Supplier Mastering with D&B

You use the Supplier Mastering with D&B template to master site-level supplier data.

The Supplier Mastering with D&B template uses an industry-standard schema and trained machine learning model. During the mastering flow, Tamr Cloud identifies source records that refer to the same entity. Each entity is a mastered record that represents a group of related source records across your source datasets.

For each field in the entity, Tamr Cloud identifies the most appropriate value from these source records, ensuring that the entity has the most accurate and up-to-date information.

This template also enriches your data with the following:

  • D-U-N-S number and additional information provided by Dun & Bradstreet (D&B).
  • Data from the following D&B Data Blocks:
    • Company Information L2
    • Hierarchies and Connections L1
    • Diversity Insights L1
    • Third Party Risk Insights L1
  • Country code and company name enrichment data.

Input Dataset Requirements

As part of the mastering flow, Tamr Cloud aligns your source datasets to a unified schema with predefined output fields. Tamr Cloud uses these predefined output fields to enrich your data and consolidate similar records into entities.

In addition to the general Requirements for Input Datasets, certain data is required for Supplier Mastering with D&B.

You must map one or more source fields to each of the predefined output fields:

  • uniqueKey
    This is the primary key used in the source dataset to uniquely identify each record. See About Primary Keys for more information.
  • company_name
  • address_line_1
  • address_line_2
  • city
  • region
  • postal_code
  • country
  • phone
  • registration_number
  • registration_number_type
  • url
  • email
  • source_duns_number
    If you trust that the D-U-N-S number available in your source data is correct, map the field with that number to the source_duns_number output field. Otherwise, map an empty placeholder field to source_duns_number. Records that have the source_duns_number populated will not be rematched to a D-U-N-S number in the D-U-N-S Match step; instead, the source_duns_number will be used.

Clustering Model

For Supplier Mastering with D&B, the clustering model identifies records that represent the same entity by first considering the D-U-N-S number. If two records have been enriched with the same D-U-N-S number, they are clustered together, provided that the D-U-N-S match is above the Confidence Code threshold or matches any specified Match Grade Patterns specified in the Set Confidence Code Thresholds and Match Grade Patterns step.

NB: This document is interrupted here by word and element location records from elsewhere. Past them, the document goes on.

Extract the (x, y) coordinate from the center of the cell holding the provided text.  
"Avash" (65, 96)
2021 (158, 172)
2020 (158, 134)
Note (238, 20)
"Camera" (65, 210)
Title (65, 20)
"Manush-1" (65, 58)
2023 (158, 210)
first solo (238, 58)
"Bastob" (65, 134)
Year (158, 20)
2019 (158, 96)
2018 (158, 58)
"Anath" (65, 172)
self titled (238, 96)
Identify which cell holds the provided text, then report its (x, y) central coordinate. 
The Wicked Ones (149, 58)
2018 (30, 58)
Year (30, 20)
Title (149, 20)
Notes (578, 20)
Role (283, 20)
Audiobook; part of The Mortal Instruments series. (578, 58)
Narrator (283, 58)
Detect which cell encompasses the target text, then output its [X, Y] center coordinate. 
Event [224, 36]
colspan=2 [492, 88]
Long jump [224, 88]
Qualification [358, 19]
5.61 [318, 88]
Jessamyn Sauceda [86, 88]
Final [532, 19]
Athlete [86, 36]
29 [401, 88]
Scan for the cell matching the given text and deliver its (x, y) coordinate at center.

Then, the clustering model considers the similarity of values for the following fields, and uses decision-tree logic to accurately identify records that refer to the same entity:

  • Company name variations
  • All address fields
  • Phone number
  • Website

For low-confidence (unaccepted) D-U-N-S matches, the above fields only contain information from the source fields. For high-confidence (accepted) D-U-N-S matches, the above fields contain information from both the source fields and the returned fields from the D-U-N-S Match step.

Additionally, the model will not cluster together different high-confidence D-U-N-S numbers, except in rare edge-cases.

Clustering Examples

The clustering model used by the Supplier Mastering with D&B template is the same model used by the Company Mastering with D&B template. See Company Mastering with D&B for examples for source records that the model clusters and does not cluster.

Modifying the Mastering Flow

Designer Flow Step Overview

When you create a data product using the Supplier Mastering with D&B template, Tamr Cloud creates a mastering flow in Designer with steps specific to supplier mastering:

Add Data

Ensure your source data meets both the general requirements for input datasets and the specific requirements for this template.

Then, see Adding a Dataset.

Align to Customer Model

See Mapping Input Fields to a Unified Schema.

Create tamr_record_id

This transformation step ensures that each source record has a unique primary key across all source datasets by adding a new primary key field: tamr_record_id.

For data products created before June 1, 2023, this step produces a tamr_record_id for each source record by concatenating the source dataset name and the source primary key, separated by an underscore.

For data products created on June 1, 2023 or later, this step produces a tamr_record_id for each source record by creating a 128-bit hash value of the source dataset name and the source primary key. See the Tamr Core documentation for a description of the function used to generate the hash value.

Important: If records within the same source dataset have duplicate primary key values, the tamr_record_id value for those records will also be duplicates.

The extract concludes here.